ACKNOWLEDGMENTS

THE IDEAS AND ARGUMENTS IN THIS BOOK WOULD NOT HAVE COME together in the form of a monograph were it not for the support and encouragement of a number of institutions and individuals. My thanks to the British Academy for the award of a Postdoctoral Research Fellowship that enabled me to pursue the project in film theory and philosophy that evolved into the present book, and to the University of Edinburgh for hosting the Fellowship. I would like to thank past and present colleagues within the Film Studies Program at Edinburgh for their support of my interdisciplinary research, as well as for their helpful suggestions with respect to this book, especially Martine Beugnet, the late John Orr, Kriss Ravetto-Biagioli, and David Sorfa. For assistance and encouragement along the way (or earlier) many thanks to Ian Christie, Bill Germano, Andrew Klevan, Jane Sillars, Susan Kemp, Laura Marcus, David Martin-Jones, Annette Davison, Julian Kilverstein, Ben Winters, David N. Rodowick, Raymond Bellour, Christa Blümlinger, Dudley Andrew, Andrew Ward (and other past and present members of the Philosophy Department at the University of York), Tony McKibbin, Mark Cousins, Chris Fujiwara, Jason Gaiger, and Robert Sinnerbrink.
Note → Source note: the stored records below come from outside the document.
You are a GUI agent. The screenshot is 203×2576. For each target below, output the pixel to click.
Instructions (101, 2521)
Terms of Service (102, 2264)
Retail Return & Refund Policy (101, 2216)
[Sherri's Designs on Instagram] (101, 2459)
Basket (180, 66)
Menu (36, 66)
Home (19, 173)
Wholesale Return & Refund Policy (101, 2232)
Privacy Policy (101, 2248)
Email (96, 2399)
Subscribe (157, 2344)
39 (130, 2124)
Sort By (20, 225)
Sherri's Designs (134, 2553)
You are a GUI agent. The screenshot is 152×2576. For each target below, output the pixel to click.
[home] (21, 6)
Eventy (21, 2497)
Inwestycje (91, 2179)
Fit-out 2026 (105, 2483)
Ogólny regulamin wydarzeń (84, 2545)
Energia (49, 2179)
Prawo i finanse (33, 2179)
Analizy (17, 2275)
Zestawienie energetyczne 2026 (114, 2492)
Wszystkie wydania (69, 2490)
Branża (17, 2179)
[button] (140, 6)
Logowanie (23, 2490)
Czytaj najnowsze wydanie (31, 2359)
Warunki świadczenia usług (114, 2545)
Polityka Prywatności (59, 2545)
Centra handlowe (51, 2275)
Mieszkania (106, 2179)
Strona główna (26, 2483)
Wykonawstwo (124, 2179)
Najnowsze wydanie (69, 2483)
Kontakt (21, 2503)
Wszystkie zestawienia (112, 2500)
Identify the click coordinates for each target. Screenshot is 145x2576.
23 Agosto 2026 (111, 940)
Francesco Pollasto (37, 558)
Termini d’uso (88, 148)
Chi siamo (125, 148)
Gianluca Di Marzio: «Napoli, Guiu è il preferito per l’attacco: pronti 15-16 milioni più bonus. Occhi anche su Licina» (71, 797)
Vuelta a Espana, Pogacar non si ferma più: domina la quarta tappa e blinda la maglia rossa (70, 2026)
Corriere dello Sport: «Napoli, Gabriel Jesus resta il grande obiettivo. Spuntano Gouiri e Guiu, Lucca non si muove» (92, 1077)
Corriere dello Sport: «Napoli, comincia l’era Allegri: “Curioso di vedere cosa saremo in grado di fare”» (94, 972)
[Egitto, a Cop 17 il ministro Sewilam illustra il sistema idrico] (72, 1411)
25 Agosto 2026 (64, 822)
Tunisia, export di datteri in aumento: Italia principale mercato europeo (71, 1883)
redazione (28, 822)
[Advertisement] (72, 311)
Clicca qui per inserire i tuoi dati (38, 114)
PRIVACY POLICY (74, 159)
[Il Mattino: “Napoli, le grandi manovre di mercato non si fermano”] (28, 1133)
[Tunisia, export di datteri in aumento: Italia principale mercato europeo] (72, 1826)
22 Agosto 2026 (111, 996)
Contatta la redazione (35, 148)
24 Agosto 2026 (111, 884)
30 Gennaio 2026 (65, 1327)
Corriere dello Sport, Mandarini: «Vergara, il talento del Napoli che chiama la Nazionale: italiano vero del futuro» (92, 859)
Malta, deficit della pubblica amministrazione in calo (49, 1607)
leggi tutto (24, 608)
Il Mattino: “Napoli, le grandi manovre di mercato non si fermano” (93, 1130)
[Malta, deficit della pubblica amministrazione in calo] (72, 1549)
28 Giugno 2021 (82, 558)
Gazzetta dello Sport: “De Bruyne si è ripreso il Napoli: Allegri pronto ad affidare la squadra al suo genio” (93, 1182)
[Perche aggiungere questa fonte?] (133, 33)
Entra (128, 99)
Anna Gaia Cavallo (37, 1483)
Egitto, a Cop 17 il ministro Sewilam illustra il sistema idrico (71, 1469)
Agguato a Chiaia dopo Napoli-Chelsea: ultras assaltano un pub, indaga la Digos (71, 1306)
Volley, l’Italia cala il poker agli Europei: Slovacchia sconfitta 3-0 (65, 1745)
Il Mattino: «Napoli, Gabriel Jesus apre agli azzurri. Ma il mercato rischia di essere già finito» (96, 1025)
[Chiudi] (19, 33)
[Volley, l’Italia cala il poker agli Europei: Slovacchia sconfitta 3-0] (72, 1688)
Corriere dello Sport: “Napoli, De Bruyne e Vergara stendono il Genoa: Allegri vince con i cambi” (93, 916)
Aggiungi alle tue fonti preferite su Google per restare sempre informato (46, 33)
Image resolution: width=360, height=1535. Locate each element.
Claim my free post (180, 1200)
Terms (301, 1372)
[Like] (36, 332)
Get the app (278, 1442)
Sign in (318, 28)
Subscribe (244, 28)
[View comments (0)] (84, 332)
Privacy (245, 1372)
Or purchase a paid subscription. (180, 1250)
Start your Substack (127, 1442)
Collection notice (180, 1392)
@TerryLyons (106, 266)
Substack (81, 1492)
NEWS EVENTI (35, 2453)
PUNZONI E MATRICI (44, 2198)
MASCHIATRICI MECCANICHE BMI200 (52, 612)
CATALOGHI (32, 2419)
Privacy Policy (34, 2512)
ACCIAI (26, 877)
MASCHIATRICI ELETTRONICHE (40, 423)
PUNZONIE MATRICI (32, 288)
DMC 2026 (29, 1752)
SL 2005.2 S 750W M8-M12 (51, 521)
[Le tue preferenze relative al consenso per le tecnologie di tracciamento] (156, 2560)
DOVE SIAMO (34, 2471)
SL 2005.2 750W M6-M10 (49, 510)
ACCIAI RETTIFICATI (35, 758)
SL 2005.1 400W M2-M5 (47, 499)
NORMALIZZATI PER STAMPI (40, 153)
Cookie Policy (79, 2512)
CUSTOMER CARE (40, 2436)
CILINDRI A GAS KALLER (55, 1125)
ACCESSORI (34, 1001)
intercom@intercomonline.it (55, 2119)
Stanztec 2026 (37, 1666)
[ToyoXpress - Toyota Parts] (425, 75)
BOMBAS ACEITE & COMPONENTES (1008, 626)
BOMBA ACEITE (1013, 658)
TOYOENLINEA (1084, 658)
Thanks also to my manuscript editor, Joe Abbott, my production editor Roy Thomas, and, especially, Wendy Lochner, my editor at Columbia University Press, for her great patience and expert advice. I owe a special debt of gratitude to the wonderful teachers at Connecticut College who first opened my intellectual horizons to many of the worlds of films and philosophy explored in these pages; my thanks, especially, to the Philosophy Department and to its members Kristin Pfefferkorn-Forbath, J. Melvin Woody, Marijan Despalatovic, and the late Lester J. Reiss. Finally, I wish to reserve special acknowledgment for my parents and for Kathrin. Their support has made this and so much else possible, and this book is dedicated to them.